The encoder function which you register should accept a single argument, that being an instance of your type. The function should return a tuple containing the qualified name you have given the type and the value encoded as a string. The decoder function should accept two arguments, they being the qualified name you have given the type and the value encoded as a string. The function should return the corresponding instance of the type as described by the encoded value. If the encoded value is invalid, the function should raise an appropriate exception.
1 def _encode_Complex(object):
2 return ("python:complex", repr(object))
3
4 def _decode_Complex(name, string):
5 return complex(string)
6
7 netsvc.encoder(types.ComplexType, _encode_Complex)
8 netsvc.decoder("python:complex", _decode_Complex)
To define a mapping which applies only within the context of a single service, you need to override the member functions encodeObject() and decodeValue() as appropriate. Note that the default implementations of these methods will apply any global mappings which are present. If your version of these functions, don't identify the type you are interested in, your function should call the base class version of the function. The arguments to these functions are similar to the global encoders and decoders.
1 class Database(netsvc.Service):
2 def __init__(self, name, **kw):
3 netsvc.Service.__init__(self, name)
4 # ...
5 def encodeObject(self, object):
6 if hasattr(MySQLdb,"DateTime"):
7 if type(object) == MySQLdb.DateTimeType:
8 return ("xsd:string", object.strftime())
9 elif type(object) == MySQLdb.DateTimeDeltaType:
10 return ("xsd:string", str(object))
11 return netsvc.Service.encodeObject(self, object)
Providing a mapping which is specific to a service is most often used when the service interacts with a Python module which defines its own types for such values as date and time. In this circumstance, the mapping function can automatically translate an instance of the type into a type appropriate for the encoded data. This avoids your own code having to manually translate values into corresponding values of the correct type before hand. A service may also override the default decoders for extended types such as the date and time types if desired.
Handling Structured Types
The encoding mechanism for data does not provide a way of adding support for your own structured types, whereby the type of that object can also be transmitted. All objects need to be able to be converted into instances of scalar types, dictionaries, tuples or lists. To avoid having to do this conversion manually, it is however possible to define an encoder for a structured type which will do this for you.

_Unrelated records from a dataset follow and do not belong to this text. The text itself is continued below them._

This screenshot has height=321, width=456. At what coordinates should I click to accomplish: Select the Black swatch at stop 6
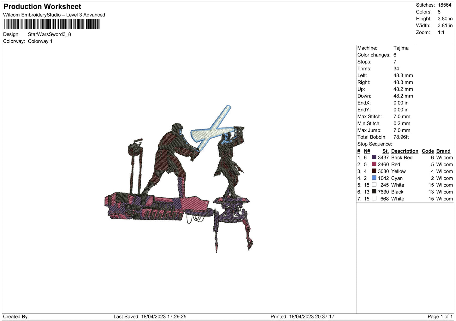tap(374, 192)
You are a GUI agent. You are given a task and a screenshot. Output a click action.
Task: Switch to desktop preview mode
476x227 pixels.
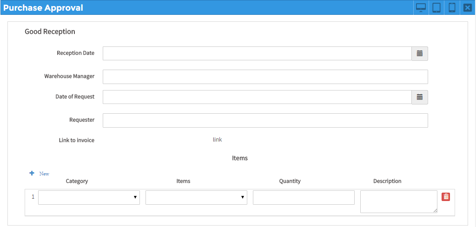pyautogui.click(x=421, y=8)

At the global level, such a function is again registered using the encoder() function. The difference between this function and that for scalar types however, is that instead of returning a string giving the name of the scalar type, the value "None" should be returned in its place. The second value in the tuple should then be the instance of the structured type translated into either a scalar type, dictionary, tuple or list.

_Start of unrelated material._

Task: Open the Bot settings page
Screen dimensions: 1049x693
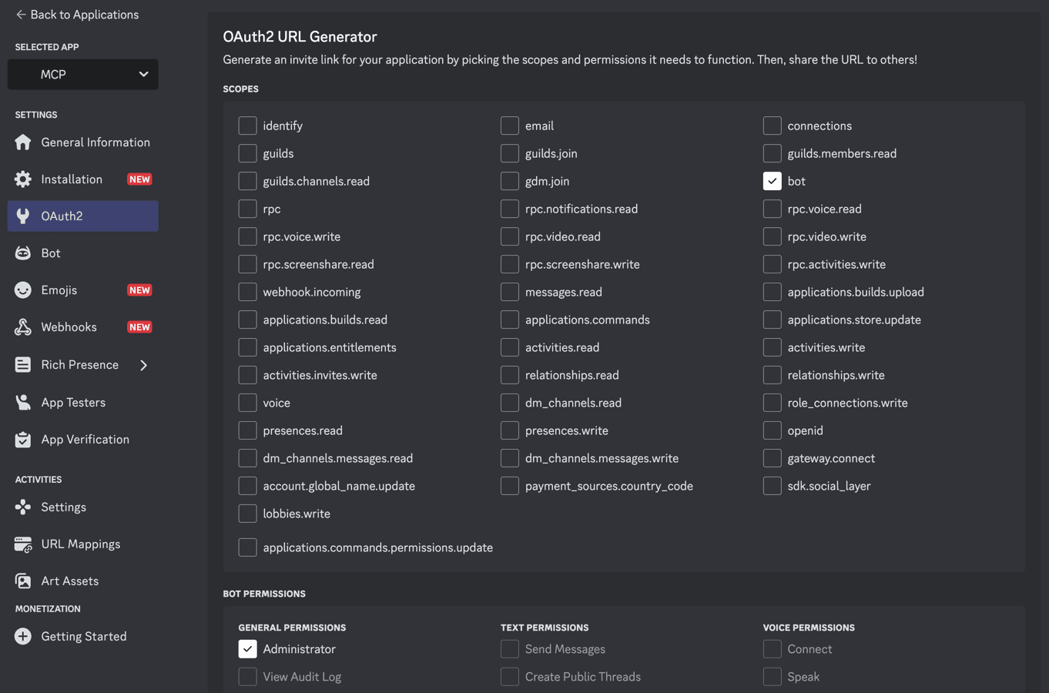Action: point(51,253)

1 def _encode_UserList(object):
2 return (None, list(object))
3
4 netsvc.encoder(UserList.UserList, _encode_UserList)
Having returned the translated value, it will be represented to the encoder. Thus it is only necessary to translate the top level of the data structure as enclosed values will in turn be translated automatically if required and if an encoder is registered. This mechanism may also be used in an encoder specific to a service.